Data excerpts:
┏━━

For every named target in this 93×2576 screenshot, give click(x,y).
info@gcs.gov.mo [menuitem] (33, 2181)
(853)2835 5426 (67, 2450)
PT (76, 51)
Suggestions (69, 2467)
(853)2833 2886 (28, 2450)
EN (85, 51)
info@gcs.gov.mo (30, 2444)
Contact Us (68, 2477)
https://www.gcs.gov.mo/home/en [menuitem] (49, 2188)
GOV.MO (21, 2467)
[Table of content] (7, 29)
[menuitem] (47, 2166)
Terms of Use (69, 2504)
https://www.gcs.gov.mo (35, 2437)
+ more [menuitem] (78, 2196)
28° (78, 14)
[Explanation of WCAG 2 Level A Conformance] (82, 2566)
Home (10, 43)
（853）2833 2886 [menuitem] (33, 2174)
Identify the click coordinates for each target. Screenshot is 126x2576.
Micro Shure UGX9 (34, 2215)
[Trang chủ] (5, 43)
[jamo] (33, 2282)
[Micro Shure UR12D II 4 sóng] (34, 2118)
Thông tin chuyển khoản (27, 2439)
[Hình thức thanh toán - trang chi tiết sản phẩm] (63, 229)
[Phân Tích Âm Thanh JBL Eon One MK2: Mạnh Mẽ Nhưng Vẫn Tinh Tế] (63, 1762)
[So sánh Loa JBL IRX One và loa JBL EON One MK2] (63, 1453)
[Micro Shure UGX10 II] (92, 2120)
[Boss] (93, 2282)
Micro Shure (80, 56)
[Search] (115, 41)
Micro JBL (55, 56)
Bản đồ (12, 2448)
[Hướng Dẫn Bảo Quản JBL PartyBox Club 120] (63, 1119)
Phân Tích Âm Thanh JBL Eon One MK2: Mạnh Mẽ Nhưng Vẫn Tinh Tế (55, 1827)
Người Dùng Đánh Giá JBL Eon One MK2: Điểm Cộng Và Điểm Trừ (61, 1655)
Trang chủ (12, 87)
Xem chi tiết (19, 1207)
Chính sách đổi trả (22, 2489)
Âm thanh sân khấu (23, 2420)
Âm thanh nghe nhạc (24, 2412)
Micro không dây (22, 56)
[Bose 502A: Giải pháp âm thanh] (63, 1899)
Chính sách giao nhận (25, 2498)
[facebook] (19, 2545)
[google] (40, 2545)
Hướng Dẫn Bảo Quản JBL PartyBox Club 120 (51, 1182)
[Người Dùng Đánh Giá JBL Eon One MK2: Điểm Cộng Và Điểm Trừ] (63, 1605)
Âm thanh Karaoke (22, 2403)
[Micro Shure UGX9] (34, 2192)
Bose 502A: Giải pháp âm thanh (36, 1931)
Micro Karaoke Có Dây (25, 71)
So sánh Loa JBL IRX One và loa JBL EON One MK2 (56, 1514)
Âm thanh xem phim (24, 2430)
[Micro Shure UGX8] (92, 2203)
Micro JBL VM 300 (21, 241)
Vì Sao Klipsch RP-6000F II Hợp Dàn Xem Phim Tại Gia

┗━━

- _ACTIVITY_:
Your task is to copy exactly, and only, the lines from the line with "Xem chi tiết (19, 1207)" through the last line of the entries, both included.

- _EXERCISE OUTPUT_:
Xem chi tiết (19, 1207)
Chính sách đổi trả (22, 2489)
Âm thanh sân khấu (23, 2420)
Âm thanh nghe nhạc (24, 2412)
Micro không dây (22, 56)
[Bose 502A: Giải pháp âm thanh] (63, 1899)
Chính sách giao nhận (25, 2498)
[facebook] (19, 2545)
[google] (40, 2545)
Hướng Dẫn Bảo Quản JBL PartyBox Club 120 (51, 1182)
[Người Dùng Đánh Giá JBL Eon One MK2: Điểm Cộng Và Điểm Trừ] (63, 1605)
Âm thanh Karaoke (22, 2403)
[Micro Shure UGX9] (34, 2192)
Bose 502A: Giải pháp âm thanh (36, 1931)
Micro Karaoke Có Dây (25, 71)
So sánh Loa JBL IRX One và loa JBL EON One MK2 (56, 1514)
Âm thanh xem phim (24, 2430)
[Micro Shure UGX8] (92, 2203)
Micro JBL VM 300 (21, 241)
Vì Sao Klipsch RP-6000F II Hợp Dàn Xem Phim Tại Gia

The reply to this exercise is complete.